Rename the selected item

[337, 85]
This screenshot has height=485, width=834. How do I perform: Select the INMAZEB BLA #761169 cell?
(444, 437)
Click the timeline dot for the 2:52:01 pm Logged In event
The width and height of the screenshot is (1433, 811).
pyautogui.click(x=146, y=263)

========

**Instructions to follow**. Your answer is to contain exactly the lines from the one holding "This screenshot has" to the end of the entries, with no other line.

**Response to this exercise**.
This screenshot has height=485, width=834. How do I perform: Select the INMAZEB BLA #761169 cell?
(444, 437)
Click the timeline dot for the 2:52:01 pm Logged In event
The width and height of the screenshot is (1433, 811).
pyautogui.click(x=146, y=263)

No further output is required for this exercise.